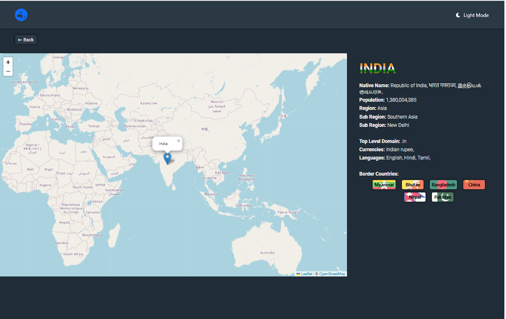The height and width of the screenshot is (319, 506).
Task: Zoom in using the plus icon
Action: tap(8, 62)
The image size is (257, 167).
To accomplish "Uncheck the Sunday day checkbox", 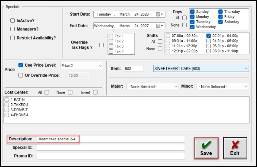I will pyautogui.click(x=192, y=12).
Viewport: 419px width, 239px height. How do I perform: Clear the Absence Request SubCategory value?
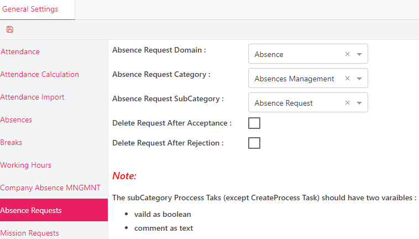pyautogui.click(x=347, y=103)
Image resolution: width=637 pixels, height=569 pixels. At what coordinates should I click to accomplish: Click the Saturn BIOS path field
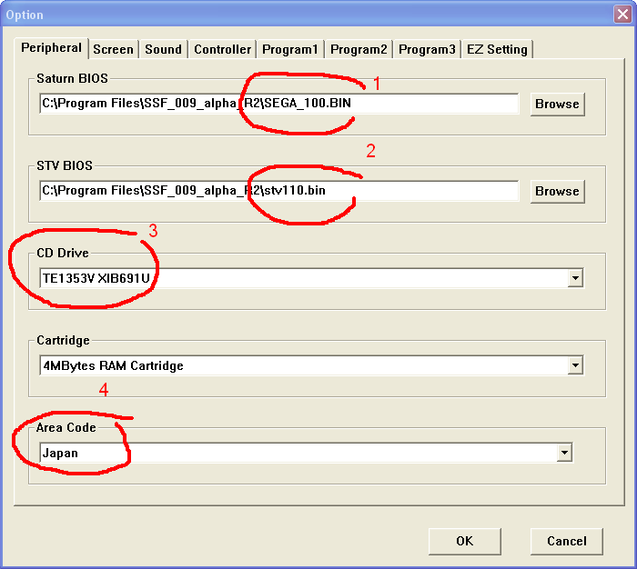278,104
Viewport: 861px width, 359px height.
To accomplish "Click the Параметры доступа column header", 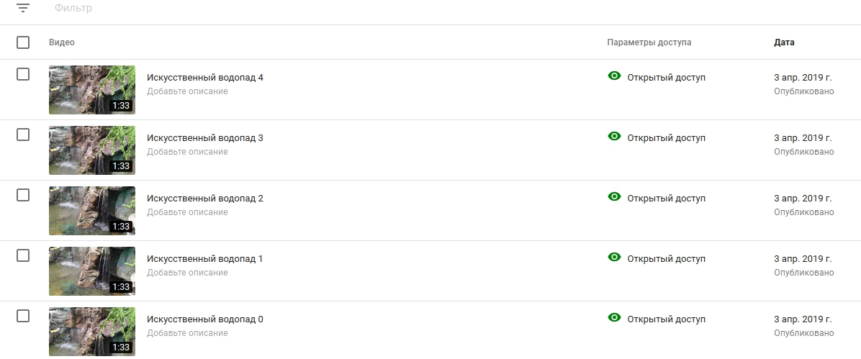I will pos(649,42).
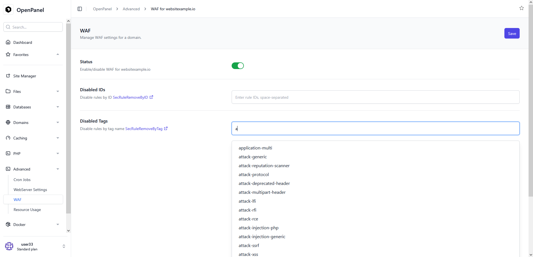Open the SecRuleRemoveByTag link
The image size is (533, 257).
[x=144, y=129]
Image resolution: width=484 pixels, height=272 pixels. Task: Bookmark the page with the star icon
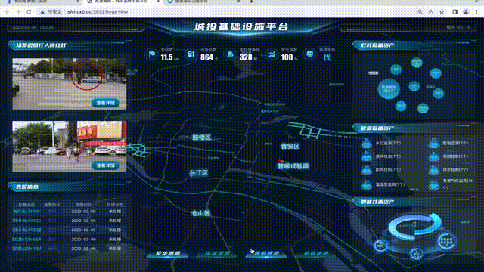pos(442,12)
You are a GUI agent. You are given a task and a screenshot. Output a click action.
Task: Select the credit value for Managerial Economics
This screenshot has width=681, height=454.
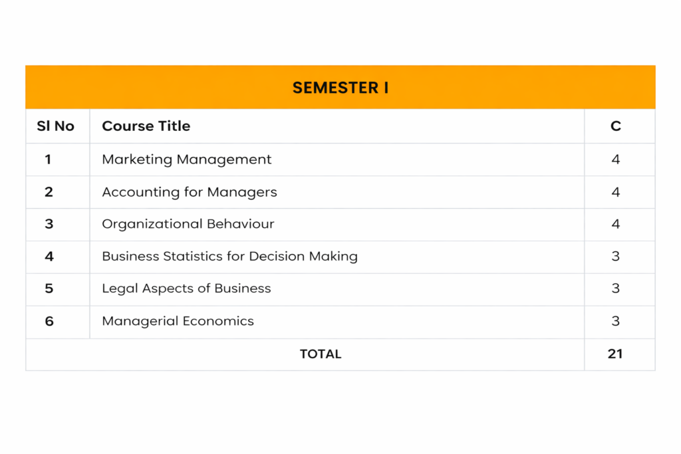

- - - - - - -

- Task prompt
With the pictures omitted, print the lines above exactly, beginning at the line with "Image resolution: width=637" and going on through the line with "Viewport: 861px width, 359px height.".

- Answer section
Image resolution: width=637 pixels, height=569 pixels. At what coordinates should I click to accomplish: Click the Saturn BIOS path field
278,104
Viewport: 861px width, 359px height.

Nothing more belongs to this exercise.